PROBLEM TO SOLVE = Give again, exactly and without pictures, the lines running from the line with "The width and" to the end of the records below.

SUPPLIED DATA START

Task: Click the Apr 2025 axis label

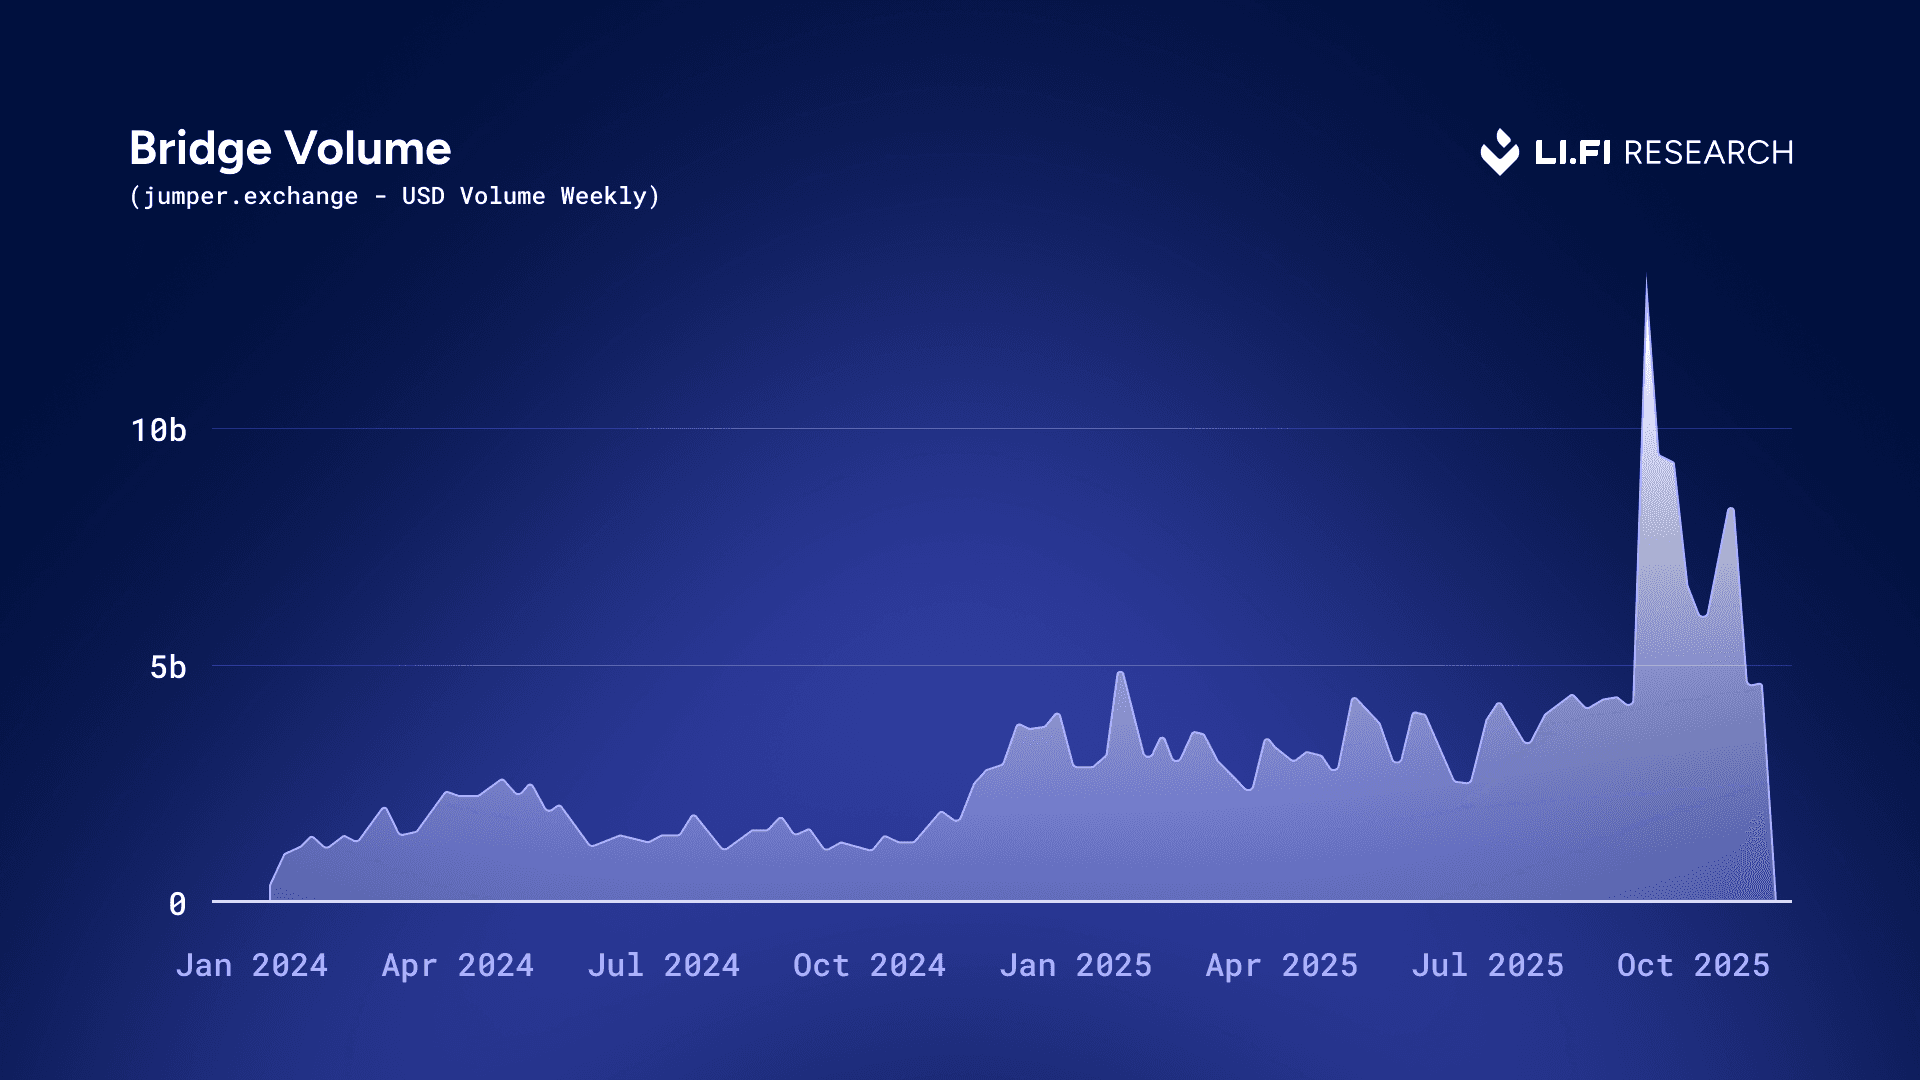Action: 1282,965
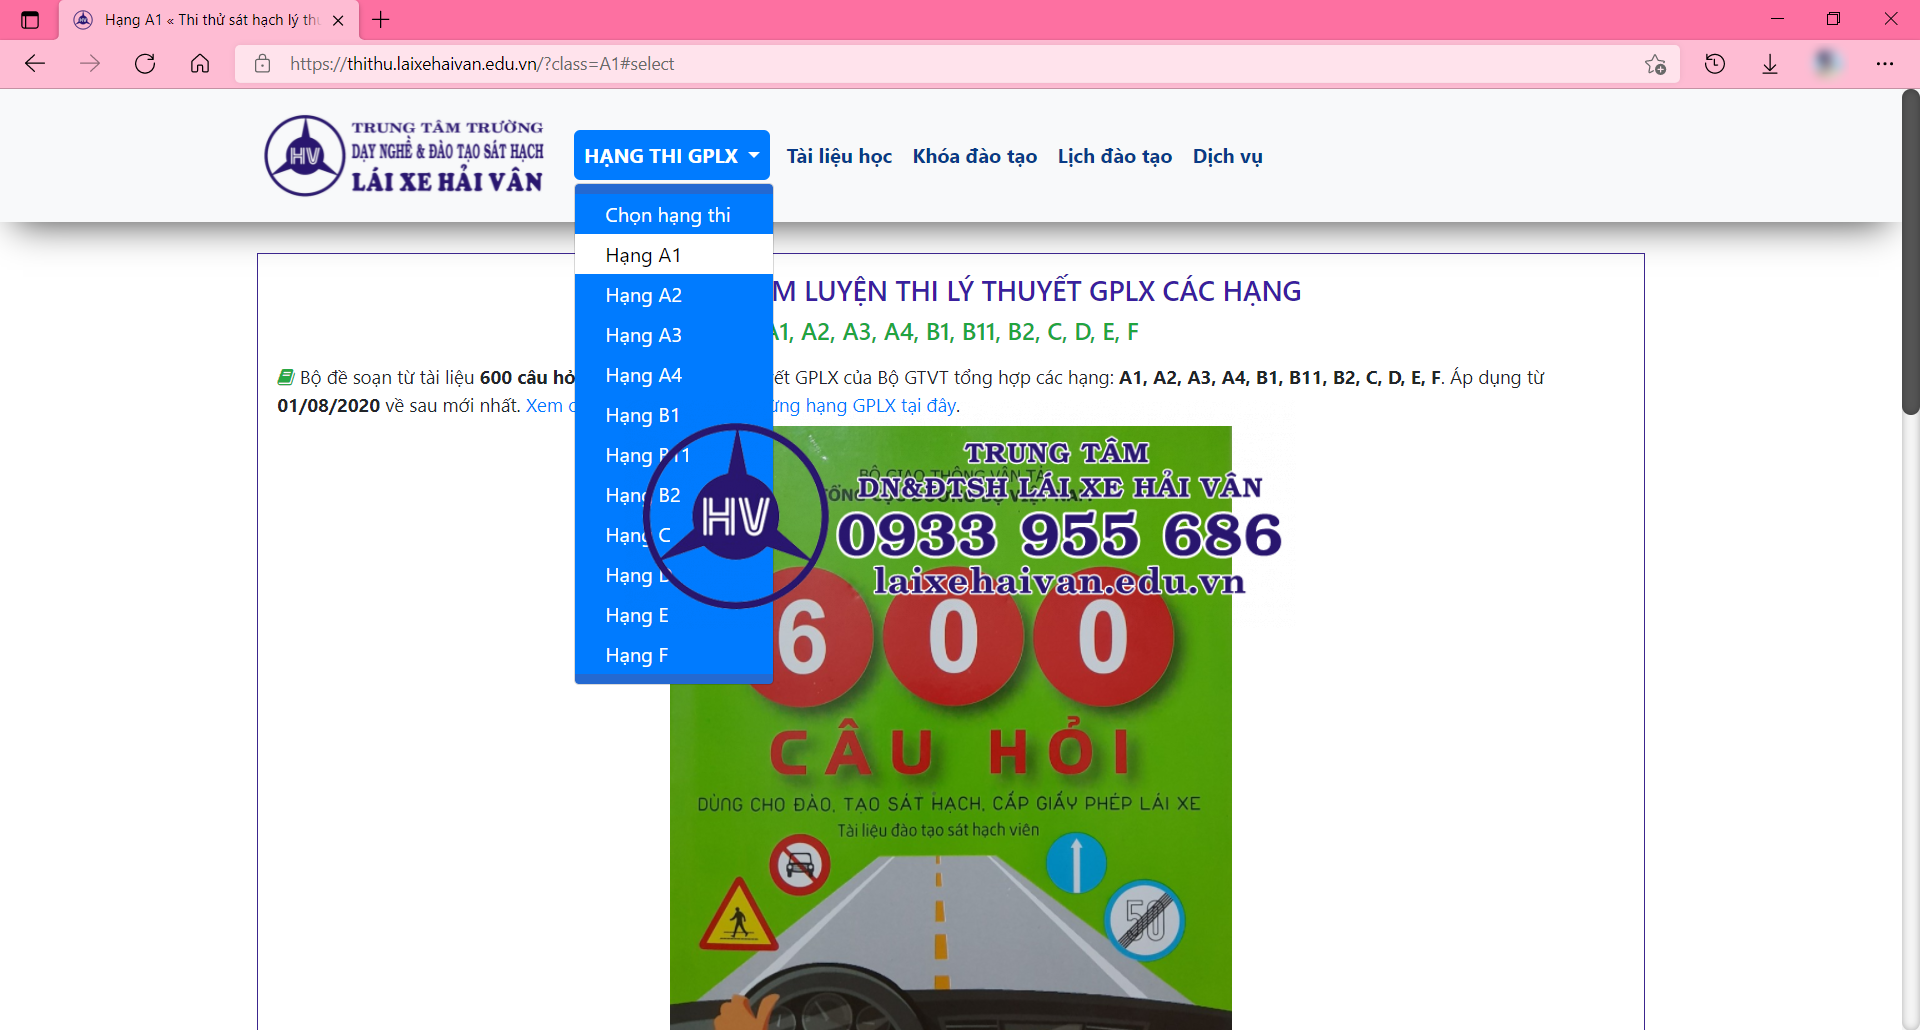Click the site security lock icon
This screenshot has height=1030, width=1920.
coord(263,63)
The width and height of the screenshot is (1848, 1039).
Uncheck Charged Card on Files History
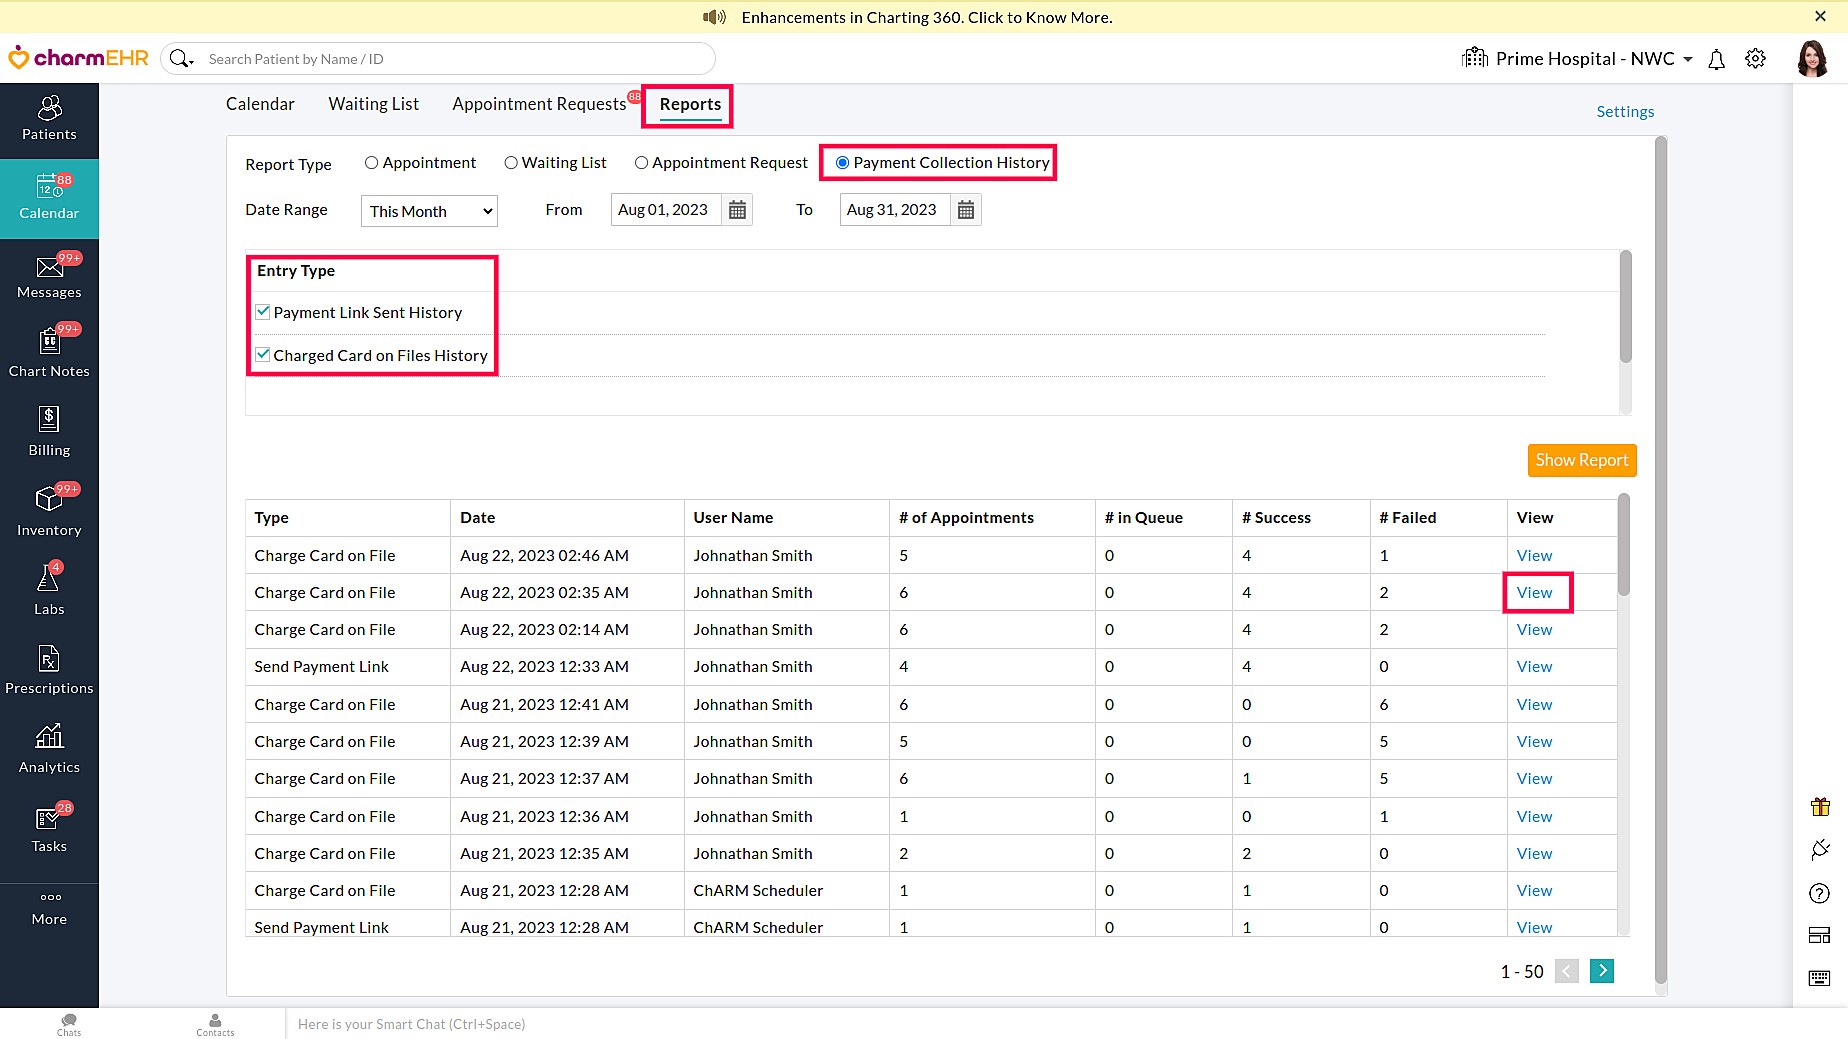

SUPPLIED DATA END

YOUR SOLUTION =
The width and height of the screenshot is (1848, 1039).
Uncheck Charged Card on Files History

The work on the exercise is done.